Sem o ascendente financeiro, restava-lhes a educação burguesa, sinónimo de dinheiro antigo e de distinção social face ao novo riquismo sem modos nem educação que estes novos capitalistas representavam. O beijo, entre outros protocolos sociais, ganharam uma nova vida, revigorando-se à medida que o orgulho pelo nome substitui o mérito nas suas credenciais sociais. É óbvio que o recrudescimento do beijo único é apenas um desses sintomas, no entanto não deixa de ser um aspecto importante a reter. O desejo ascencional encarregou-se de alargar o âmbito deste gesto, sem que os próprios percebam muito bem porquê.

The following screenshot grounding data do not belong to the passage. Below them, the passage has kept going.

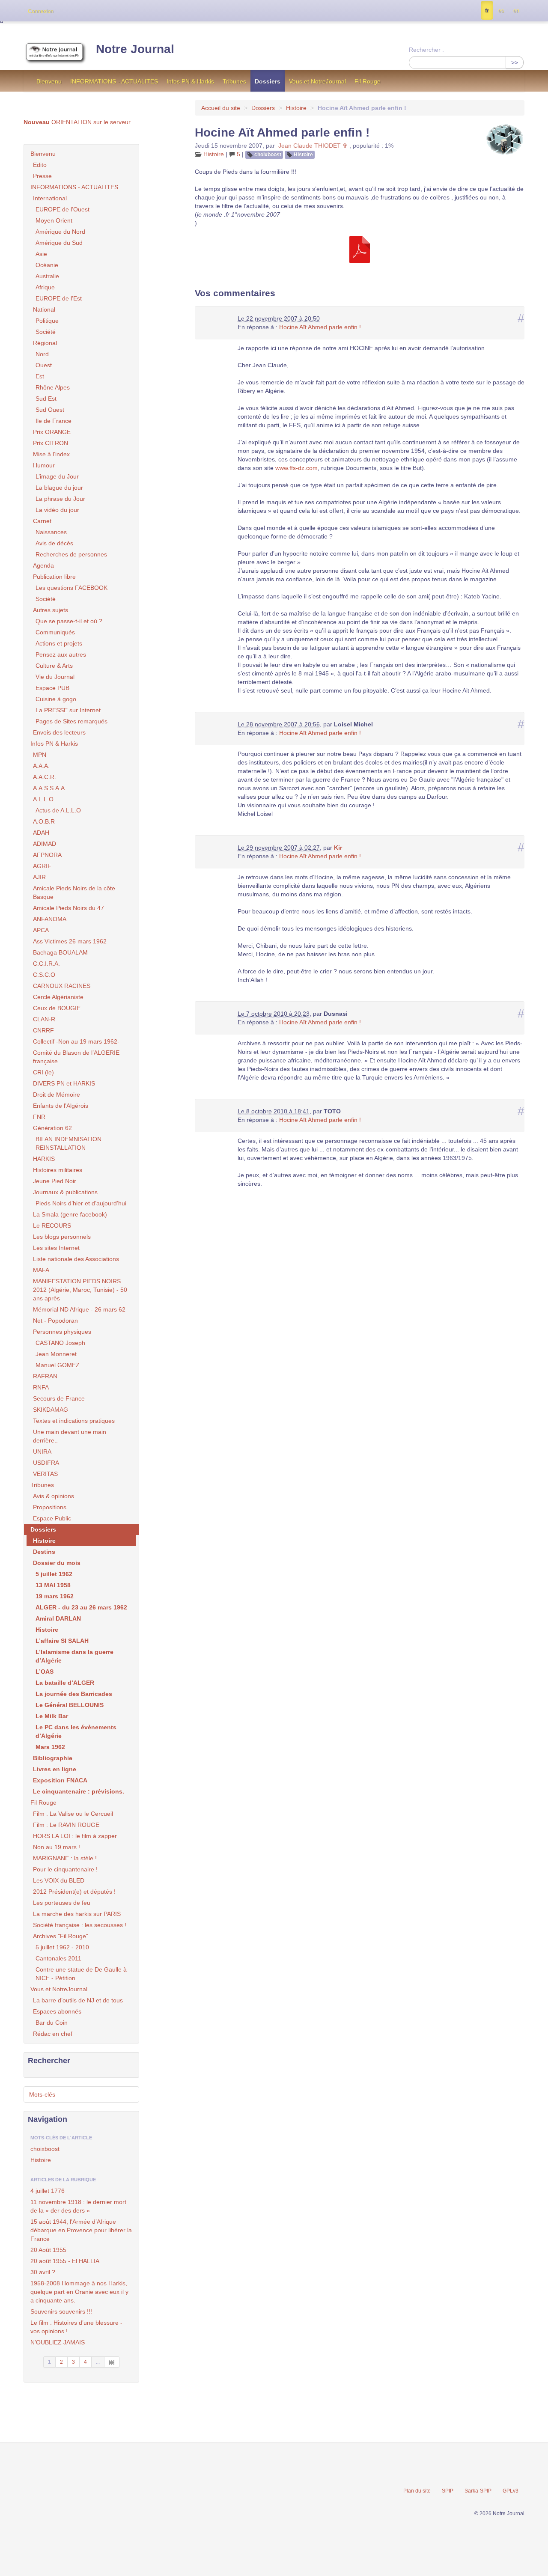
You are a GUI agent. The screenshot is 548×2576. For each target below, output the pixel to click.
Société (46, 331)
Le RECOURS (52, 1225)
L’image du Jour (57, 476)
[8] (111, 2362)
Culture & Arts (54, 665)
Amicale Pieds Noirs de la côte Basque (74, 892)
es (501, 11)
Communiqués (55, 632)
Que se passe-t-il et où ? (69, 621)
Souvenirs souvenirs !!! (61, 2311)
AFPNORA (47, 854)
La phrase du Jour (60, 498)
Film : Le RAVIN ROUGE (66, 1824)
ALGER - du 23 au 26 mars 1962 (81, 1607)
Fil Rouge (367, 81)
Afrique (45, 287)
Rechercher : (426, 49)
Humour (44, 465)
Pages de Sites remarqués (71, 721)
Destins (44, 1551)
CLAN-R (44, 1019)
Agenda (43, 565)
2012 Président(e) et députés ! (74, 1891)
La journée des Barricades (74, 1693)
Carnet (42, 521)
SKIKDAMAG (50, 1409)
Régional (45, 342)
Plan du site (417, 2491)
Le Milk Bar (52, 1716)
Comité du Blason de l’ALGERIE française (76, 1057)
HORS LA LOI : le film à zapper (75, 1835)
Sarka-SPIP (478, 2491)
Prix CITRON (50, 443)
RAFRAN (45, 1376)
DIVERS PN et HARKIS (64, 1083)
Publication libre (54, 576)
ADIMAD (44, 843)
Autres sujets (50, 610)
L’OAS (45, 1671)
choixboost (267, 155)
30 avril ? (42, 2272)
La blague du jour (59, 487)
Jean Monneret (56, 1353)
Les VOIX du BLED (58, 1880)
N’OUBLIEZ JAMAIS (57, 2342)
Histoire (296, 107)
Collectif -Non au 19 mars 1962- (76, 1041)
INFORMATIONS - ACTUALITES (114, 81)
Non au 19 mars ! (56, 1847)
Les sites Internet (56, 1247)
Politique (47, 320)
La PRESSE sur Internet (68, 710)
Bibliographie (52, 1758)
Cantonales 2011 (58, 1958)
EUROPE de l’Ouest (62, 209)
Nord (42, 354)
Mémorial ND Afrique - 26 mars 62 (79, 1309)
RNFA (41, 1387)
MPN (39, 754)
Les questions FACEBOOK (71, 587)
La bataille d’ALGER (65, 1682)
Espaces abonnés (57, 2011)
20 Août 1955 (48, 2249)
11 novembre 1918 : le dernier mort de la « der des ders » (78, 2206)
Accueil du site (220, 107)
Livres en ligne (54, 1769)
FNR (39, 1116)
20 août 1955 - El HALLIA (64, 2261)
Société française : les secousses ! (79, 1925)
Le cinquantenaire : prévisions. (78, 1791)
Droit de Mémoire (56, 1094)
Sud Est (46, 398)
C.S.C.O (44, 974)
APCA (41, 930)
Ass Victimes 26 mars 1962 (70, 941)
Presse (42, 176)
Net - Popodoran (55, 1320)
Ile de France (53, 420)
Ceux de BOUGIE (56, 1008)
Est (40, 376)
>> (514, 62)
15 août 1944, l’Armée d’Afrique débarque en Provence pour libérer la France (81, 2230)
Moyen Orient (54, 220)
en (516, 11)
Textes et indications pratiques (74, 1420)
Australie (47, 276)
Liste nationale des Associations (76, 1258)
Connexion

Hoje em dia parece que o snobismo se tornou uma virtude. Já assisti num programa de TV (não me recordo qual era o reality show) a um comentário em que alguém admitia, sem esconder uma pontinha de orgulho, que era snob, justificando o facto por ter sido educada para tal. A probabilidade dessa pessoa ler estas linhas não será elevada, no entanto poderia apenas registar que a origem parte do termo latino "sine nobilitate". Em Inglaterra, uma vez mais, as listas dos moradores indicavam junto de cada nome a profissão e a classe da pessoa. Por este motivo ao lado dos nomes dos simples burgueses aparecia a abreviatura s.nob., que quer dizer sem nobreza.
Como se percebe, não é motivo para grande orgulho.